BTN: What kind of year do you envisage for Aruba in 2010?
JH: Aruba performed relatively well in 2009 with overall visitor numbers down about 3% compared with a 10% decline for the Caribbean as a whole. However this was achieved by some stringent discounting of room rates with revenue per available room down close to 10% for our hotels. The expectation is more of the same for 2010 with demand holding but only because of ongoing discounting of room rates.
BTN: How important is the tourism sector to the overall economy of Aruba?
JH: According to recent numbers produced by the World Travel and Tourism Council tourist expenditures generate 67% of Aruba’s GDP and supports 79% of all employment so we are one of the most tourist dependent countries in the world.
BTN: How would you describe the Aruba travel experience? And what are its USPs?
JH: The primary USPs are an extremely-friendly and hospitable resident population, wonderful weather year round, spectacular white sand beaches and high-quality accommodations all leading to high visitor satisfaction ratings and high rates of return.

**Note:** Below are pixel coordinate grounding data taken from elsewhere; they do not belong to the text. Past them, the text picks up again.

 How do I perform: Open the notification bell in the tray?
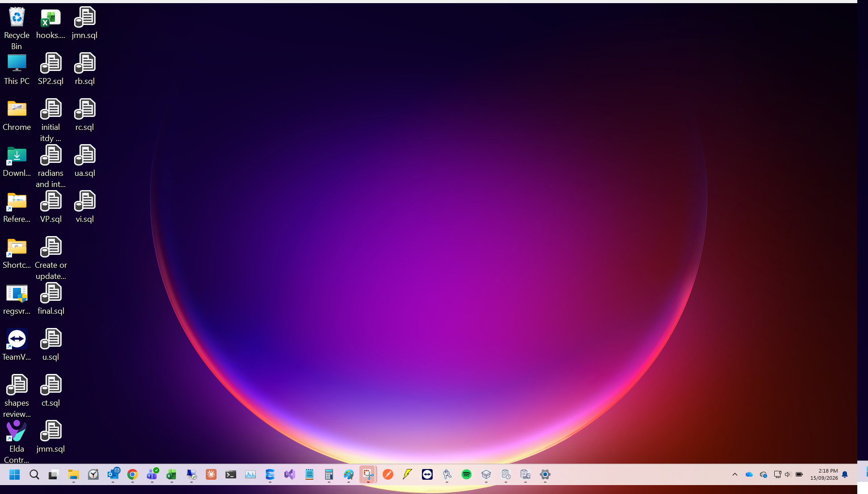click(x=845, y=474)
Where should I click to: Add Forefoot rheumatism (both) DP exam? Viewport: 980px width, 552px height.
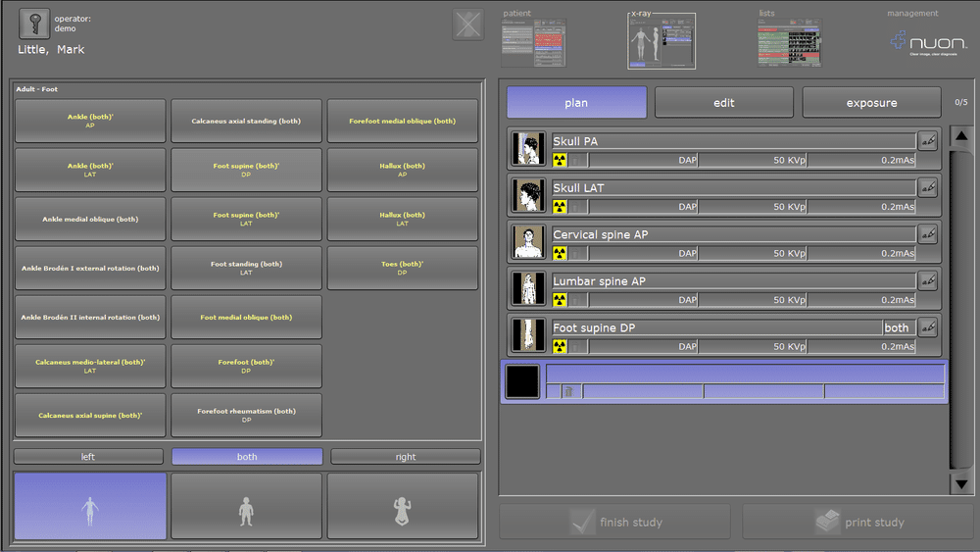246,415
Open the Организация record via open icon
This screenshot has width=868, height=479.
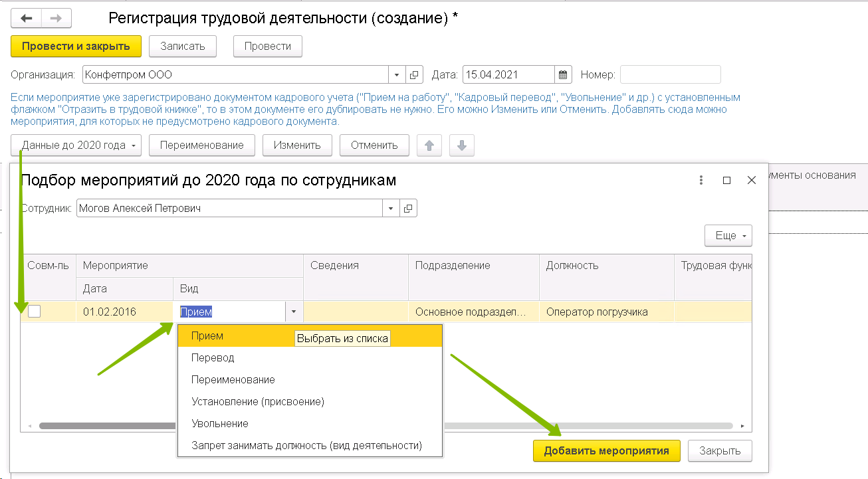413,74
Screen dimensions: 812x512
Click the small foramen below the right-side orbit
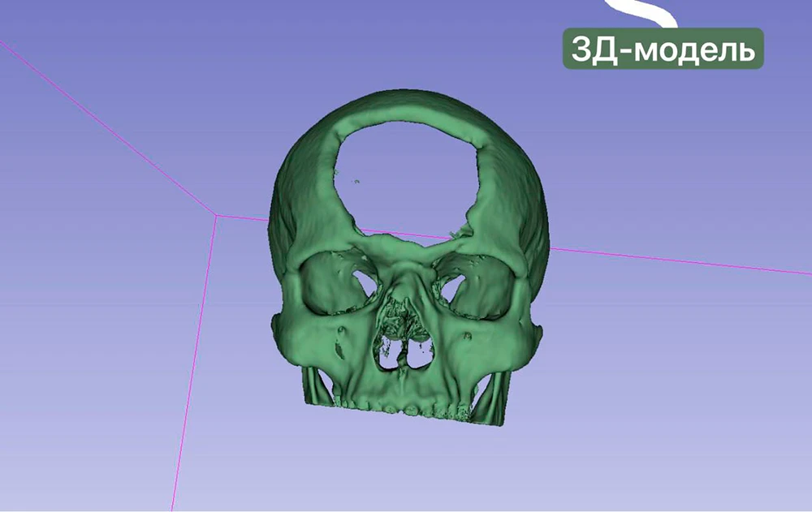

BTN: How does the role of the Aruba Hotel & Tourism Association (AHATA) fit in with Aruba’s tourism economy?
JH: AHATA represents the private sector of our tourism industry. We have 123 members of which just 30 are hotels so we work on behalf of many different tourism related businesses representing their interests to government. AHATA has also become proactive in certain marketing areas. For example we operate the Aruba Convention Bureau supported by the Aruba Tourism Authority and also take the lead in negotiating cooperative marketing support programmes with our tour operator partners, also supported by the ATA.

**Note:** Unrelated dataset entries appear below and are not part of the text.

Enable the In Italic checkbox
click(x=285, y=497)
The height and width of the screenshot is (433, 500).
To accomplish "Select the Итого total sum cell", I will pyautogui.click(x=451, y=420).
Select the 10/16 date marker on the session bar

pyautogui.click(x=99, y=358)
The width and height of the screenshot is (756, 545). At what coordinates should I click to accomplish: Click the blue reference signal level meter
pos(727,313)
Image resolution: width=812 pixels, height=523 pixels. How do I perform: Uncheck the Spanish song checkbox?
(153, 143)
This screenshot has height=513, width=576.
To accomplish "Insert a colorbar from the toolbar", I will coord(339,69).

BTN: How would you describe your role at AHATA?
JH: As President and CEO my primary task is to translate the direction given from my Board of Directors into effective plans and programmes. AHATA is one of just a few associations in the region which generates funding for its own marketing programmes from a voluntary contribution of a room toll assessed by the hotels. My job is to ensure that those monies are spent effectively.
BTN: What are you hoping to achieve at this year’s Caribbean Marketplace?

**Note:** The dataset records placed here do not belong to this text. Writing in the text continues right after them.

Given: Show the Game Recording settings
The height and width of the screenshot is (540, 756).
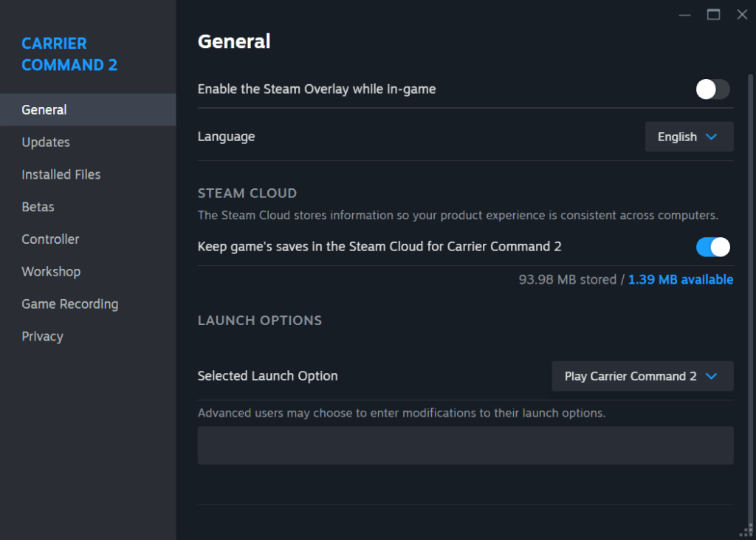Looking at the screenshot, I should tap(70, 304).
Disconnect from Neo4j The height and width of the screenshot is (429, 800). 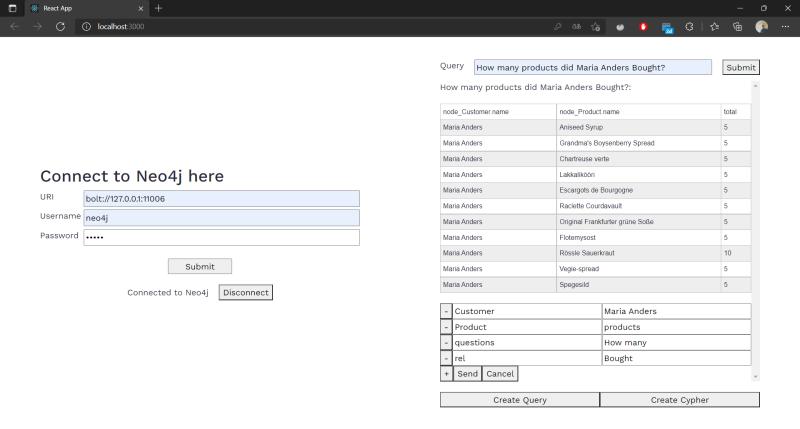tap(245, 293)
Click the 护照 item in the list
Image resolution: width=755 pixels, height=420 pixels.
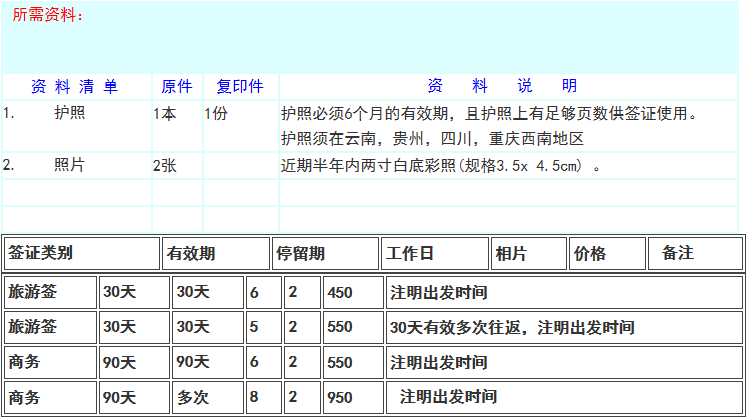pos(70,113)
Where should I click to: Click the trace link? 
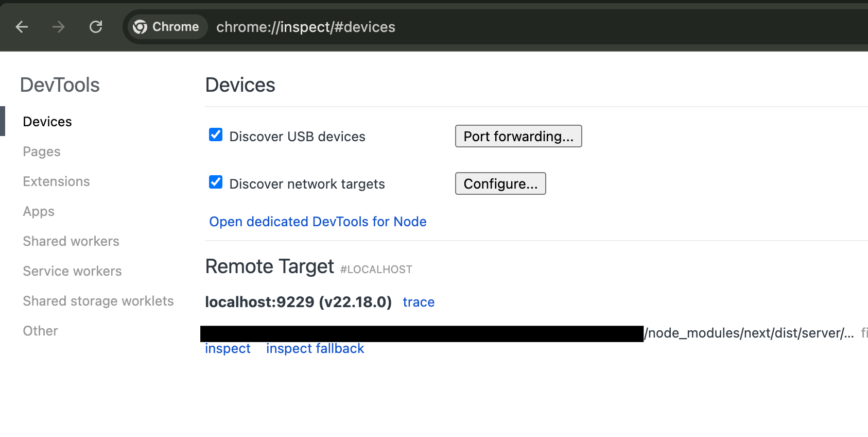point(418,302)
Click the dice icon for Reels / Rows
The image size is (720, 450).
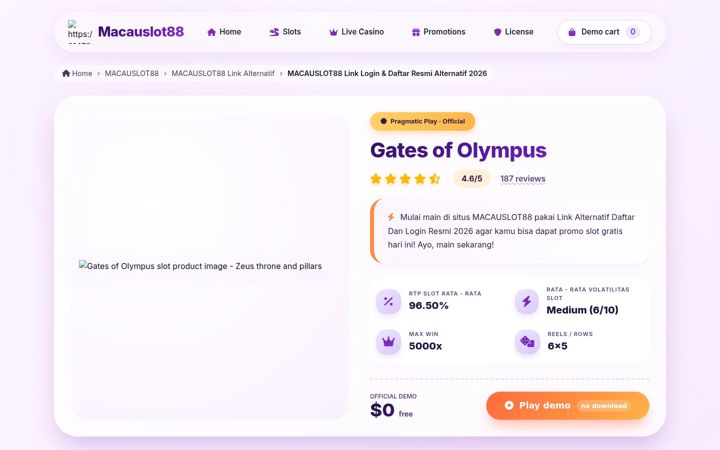pyautogui.click(x=527, y=342)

JH: Our tour operator partners generate a very significant percentage of room nights and room revenues so we will be working hard to finalise mutually satisfactory co-operative marketing plans and programmes for 2010. We will also be meeting with new players who have shown interest in developing business to Aruba.
BTN: What in the way of plans, development or initiatives are currently underway in Aruba?
JH: A new Government was elected in September 2009 and is now looking at making some significant changes to improve the way Aruba is marketed overseas, so we are looking to some radical changes to be in place by the second half of 2010. These new plans are being developed at the moment but I am sure will be unveiled in the very near future.
BTN: How would you like Aruba’s tourism industry to evolve?
JH: The critical issue for our hotels, and for the destination as a whole, is to ensure the long-term sustainability and viability of our industry. Consequently we will continue to maintain a high quality product which offers good value for money and by so doing generates high levels of positive recommendations and repeat visits. The key will be to continue to invest in improving the quality of the experience, the infrastructure and service levels. We only have 4,600 hotel rooms and 3,900 timeshare units so we will never be a mass market destination.